Use of an infrared camera system in the analysis of phased array boresight errors, The
R.P. Gray,J.J. Kosch, November 1993
The use of electronically scanned phased array antennas in demanding rolls such as satellite communications and radar systems has led to an increasing desire to analyze the sources of error present in the boresight alignment of such systems. Not the least among these errors are those introduced by thermal effects on the various components which comprise the array structure. In an effort to understand this mechanism, this paper will discuss a technique which uses an infrared camera system to analyze the beam deflection errors caused by the effects of temperature gradients present in the antenna system.
Substitution and 3-antenna measurements of an 8-element VHF ocean-buoy antenna
D. Farina,J. Bull, R. Flam, November 1993
A description of antenna measurements performed on an ocean-buoy mounted antenna array is given. The array is designed to measure the E and H fields of a received wavefront at four different heights over the ocean. Four collocated electrically-small loop-dipole antenna pairs at 2 meter height spacings were integrated into a non-conducting buoy support structure. The frequency band was 50-250 MHz. Data was taken with both the Substitution (2-antenna) and 3 Antenna Measurement Methods for comparison purposes. The ground plane range that was used is described as well as the various range setups used to accumulate all of the required data.
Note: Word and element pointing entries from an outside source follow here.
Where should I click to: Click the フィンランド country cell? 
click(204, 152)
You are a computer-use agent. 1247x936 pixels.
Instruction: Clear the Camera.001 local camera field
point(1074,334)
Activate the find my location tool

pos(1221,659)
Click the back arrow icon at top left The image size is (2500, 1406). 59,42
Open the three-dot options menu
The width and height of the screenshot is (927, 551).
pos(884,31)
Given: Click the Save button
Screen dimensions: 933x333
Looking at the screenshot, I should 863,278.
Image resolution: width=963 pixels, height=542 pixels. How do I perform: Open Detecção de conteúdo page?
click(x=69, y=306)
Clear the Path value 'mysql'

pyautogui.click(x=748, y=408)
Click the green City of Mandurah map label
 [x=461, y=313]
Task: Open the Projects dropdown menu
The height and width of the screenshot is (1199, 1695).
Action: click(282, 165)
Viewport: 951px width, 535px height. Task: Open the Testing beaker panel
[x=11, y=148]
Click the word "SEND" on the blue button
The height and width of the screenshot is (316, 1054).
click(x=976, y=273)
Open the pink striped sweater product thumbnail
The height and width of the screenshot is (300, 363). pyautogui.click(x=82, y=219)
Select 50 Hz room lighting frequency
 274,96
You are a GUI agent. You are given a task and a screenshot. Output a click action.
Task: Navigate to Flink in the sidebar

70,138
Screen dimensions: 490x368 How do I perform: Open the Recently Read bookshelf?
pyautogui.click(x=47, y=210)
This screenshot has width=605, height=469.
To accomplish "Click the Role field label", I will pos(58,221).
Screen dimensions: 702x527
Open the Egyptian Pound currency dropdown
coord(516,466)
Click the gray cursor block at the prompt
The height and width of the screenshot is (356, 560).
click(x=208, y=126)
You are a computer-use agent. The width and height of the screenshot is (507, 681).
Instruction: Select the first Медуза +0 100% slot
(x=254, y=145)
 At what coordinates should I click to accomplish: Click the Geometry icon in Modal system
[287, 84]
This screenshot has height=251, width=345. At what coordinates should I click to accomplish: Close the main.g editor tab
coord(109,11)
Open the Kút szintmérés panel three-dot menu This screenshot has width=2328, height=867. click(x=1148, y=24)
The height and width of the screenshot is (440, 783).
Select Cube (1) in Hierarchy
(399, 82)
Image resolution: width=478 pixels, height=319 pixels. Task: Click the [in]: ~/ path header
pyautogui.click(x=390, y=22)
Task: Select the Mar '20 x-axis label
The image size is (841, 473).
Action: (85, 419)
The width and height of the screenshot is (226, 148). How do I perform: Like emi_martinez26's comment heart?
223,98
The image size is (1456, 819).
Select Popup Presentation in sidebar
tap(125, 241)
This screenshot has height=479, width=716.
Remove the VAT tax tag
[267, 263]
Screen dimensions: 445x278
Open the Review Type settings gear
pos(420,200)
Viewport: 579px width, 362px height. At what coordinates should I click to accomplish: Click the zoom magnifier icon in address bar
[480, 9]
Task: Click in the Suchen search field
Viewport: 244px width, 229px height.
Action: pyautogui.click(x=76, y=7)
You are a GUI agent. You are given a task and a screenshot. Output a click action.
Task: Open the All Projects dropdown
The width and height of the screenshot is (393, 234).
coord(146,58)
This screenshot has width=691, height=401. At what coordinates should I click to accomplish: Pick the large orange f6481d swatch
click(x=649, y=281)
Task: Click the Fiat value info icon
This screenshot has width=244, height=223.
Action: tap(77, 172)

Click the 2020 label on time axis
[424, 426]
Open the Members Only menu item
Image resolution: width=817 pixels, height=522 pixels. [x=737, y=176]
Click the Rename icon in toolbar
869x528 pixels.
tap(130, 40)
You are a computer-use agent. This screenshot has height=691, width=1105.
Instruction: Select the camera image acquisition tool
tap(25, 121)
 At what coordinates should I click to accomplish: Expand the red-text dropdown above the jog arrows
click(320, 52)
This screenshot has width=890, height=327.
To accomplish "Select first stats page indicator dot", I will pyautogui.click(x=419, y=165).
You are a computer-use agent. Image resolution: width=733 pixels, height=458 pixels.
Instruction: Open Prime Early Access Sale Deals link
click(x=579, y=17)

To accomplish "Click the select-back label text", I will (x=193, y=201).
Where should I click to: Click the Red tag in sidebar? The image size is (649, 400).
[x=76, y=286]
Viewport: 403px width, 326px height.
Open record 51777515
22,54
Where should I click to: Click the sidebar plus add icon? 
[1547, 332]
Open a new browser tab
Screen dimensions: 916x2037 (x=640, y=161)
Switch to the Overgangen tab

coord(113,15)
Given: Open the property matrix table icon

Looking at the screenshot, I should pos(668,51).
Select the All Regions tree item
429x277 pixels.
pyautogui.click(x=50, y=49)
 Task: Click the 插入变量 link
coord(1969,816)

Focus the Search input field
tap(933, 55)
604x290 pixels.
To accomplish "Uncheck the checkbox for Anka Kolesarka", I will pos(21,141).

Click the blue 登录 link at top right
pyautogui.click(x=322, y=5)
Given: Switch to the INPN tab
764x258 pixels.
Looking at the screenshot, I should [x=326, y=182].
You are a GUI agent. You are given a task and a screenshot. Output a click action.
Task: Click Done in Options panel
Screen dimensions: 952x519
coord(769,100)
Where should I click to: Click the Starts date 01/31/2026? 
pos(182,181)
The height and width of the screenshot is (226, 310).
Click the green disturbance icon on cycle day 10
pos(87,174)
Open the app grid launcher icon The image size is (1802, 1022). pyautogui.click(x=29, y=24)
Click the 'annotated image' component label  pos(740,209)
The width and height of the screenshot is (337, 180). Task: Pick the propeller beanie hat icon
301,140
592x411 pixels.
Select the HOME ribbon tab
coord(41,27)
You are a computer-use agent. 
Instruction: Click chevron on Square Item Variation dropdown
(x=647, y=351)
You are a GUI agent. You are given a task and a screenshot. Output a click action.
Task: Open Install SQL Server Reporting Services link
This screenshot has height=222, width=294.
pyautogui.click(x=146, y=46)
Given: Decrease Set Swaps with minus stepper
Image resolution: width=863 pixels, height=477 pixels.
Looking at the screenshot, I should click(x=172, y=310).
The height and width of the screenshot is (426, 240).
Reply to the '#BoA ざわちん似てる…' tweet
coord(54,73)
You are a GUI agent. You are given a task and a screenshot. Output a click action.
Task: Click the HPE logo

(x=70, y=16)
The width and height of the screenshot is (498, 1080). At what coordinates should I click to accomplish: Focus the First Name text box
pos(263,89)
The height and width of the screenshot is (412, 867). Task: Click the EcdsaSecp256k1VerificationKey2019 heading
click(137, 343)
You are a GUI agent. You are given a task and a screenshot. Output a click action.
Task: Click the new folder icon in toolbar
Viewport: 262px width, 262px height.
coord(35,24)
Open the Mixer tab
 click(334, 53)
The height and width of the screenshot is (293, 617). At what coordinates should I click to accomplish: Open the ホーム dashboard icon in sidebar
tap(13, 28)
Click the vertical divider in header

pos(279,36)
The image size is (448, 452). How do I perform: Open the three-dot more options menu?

Scattering by a simplified ship deckhouse model
B. Badipour,M.,J. Coulombe, T. Ferdinand, W. Wasylkiwskyj, November 1993
To gain greater insight into the design of surface ships with reduced radar cross-section characteristics, a structure resembling a ship deckhouse was physically modeled and measured. The structure was represented as a truncated pyramid. Four scaled pyramids were fabricated, all identical except for the radii of the four vertical (slanted) edges. The pyramids were measured at the University of Massachusetts, Lowell Research Foundation, submillimeter laser compact range. Measurements were made a scaled X-band using a laser-based system that operates at 585 GHz with the pyramids scaled at a ratio of 1:58.5. These shaper were measured at 0.75 degrees depression angles on a smooth metal ground plane at both HH and VV polarizations. The goal of this study was to determine if small changes in the radius of the curvature of the slanted edges could significantly affect the radar cross-section of the pyramid. In this paper the results of measurements of the pyramids will be presented. The data are compared with computer code predictions and the differences are discussed.